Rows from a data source
-------------------------
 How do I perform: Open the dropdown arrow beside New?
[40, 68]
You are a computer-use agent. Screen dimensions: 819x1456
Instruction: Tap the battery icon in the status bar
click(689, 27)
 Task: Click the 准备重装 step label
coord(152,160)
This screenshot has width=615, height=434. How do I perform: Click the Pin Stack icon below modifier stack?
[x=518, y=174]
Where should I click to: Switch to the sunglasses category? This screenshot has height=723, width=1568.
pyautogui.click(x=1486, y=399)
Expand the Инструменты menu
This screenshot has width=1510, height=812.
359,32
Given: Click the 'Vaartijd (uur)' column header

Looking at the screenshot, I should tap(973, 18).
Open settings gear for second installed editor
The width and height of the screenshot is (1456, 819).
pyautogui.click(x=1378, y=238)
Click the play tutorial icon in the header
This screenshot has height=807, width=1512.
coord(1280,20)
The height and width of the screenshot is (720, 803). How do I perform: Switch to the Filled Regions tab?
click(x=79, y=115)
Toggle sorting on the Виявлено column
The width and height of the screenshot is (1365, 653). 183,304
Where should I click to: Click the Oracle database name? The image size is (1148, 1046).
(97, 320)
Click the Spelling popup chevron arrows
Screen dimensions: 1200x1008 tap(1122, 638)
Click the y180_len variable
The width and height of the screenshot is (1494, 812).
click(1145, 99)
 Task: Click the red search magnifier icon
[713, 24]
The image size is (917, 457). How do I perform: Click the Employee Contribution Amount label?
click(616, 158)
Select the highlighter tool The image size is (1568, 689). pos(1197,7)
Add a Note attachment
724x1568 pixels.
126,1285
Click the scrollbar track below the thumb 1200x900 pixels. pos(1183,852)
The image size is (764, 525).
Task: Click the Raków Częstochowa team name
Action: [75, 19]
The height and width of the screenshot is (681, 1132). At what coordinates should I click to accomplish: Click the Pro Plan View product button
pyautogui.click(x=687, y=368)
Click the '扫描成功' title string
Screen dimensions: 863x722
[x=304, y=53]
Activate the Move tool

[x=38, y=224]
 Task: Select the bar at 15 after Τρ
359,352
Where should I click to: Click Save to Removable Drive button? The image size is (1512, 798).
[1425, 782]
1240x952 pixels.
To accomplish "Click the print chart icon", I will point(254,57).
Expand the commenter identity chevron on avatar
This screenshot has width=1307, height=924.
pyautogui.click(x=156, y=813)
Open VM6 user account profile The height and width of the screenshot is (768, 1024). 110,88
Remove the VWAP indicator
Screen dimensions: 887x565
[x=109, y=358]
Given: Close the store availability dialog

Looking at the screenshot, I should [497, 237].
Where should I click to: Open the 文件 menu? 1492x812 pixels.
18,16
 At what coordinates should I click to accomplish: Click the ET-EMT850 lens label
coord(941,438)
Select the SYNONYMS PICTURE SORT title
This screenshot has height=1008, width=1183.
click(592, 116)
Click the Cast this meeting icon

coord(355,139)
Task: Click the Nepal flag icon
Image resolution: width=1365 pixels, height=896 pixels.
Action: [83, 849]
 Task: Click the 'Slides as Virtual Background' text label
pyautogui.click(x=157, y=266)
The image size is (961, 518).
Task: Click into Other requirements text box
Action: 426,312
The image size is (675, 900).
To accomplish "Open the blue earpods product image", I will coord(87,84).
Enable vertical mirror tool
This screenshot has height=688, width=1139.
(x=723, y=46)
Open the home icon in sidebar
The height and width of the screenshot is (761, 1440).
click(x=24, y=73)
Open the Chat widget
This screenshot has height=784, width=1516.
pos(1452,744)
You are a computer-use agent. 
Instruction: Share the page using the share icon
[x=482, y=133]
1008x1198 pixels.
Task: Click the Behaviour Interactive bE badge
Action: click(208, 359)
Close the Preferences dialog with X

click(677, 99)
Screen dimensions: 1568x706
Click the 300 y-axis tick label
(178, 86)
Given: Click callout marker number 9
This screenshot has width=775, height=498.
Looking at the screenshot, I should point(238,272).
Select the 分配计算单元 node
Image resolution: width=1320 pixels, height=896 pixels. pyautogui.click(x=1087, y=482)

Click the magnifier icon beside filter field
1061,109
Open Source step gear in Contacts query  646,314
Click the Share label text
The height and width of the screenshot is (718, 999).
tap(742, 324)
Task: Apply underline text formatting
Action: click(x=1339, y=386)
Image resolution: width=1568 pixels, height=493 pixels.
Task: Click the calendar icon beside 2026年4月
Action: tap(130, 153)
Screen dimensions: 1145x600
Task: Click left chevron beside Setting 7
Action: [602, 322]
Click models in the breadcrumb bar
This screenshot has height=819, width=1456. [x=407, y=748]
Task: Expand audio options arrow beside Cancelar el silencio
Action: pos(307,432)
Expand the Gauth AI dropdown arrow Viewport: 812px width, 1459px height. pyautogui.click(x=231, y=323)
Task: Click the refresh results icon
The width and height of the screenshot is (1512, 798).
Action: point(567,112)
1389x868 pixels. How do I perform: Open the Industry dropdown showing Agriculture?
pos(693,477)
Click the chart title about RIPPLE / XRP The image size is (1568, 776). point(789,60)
-------------------------
**Given task**
Copy out every line from the one containing "Task: Click the refresh results icon" through the end of the rows, requests included. Shift each coordinate in the answers by -44 and leave everything else unchanged.

**Written response**
Task: Click the refresh results icon
The width and height of the screenshot is (1512, 798).
Action: point(523,68)
1389x868 pixels. How do I perform: Open the Industry dropdown showing Agriculture?
pos(649,433)
Click the chart title about RIPPLE / XRP The image size is (1568, 776). point(745,16)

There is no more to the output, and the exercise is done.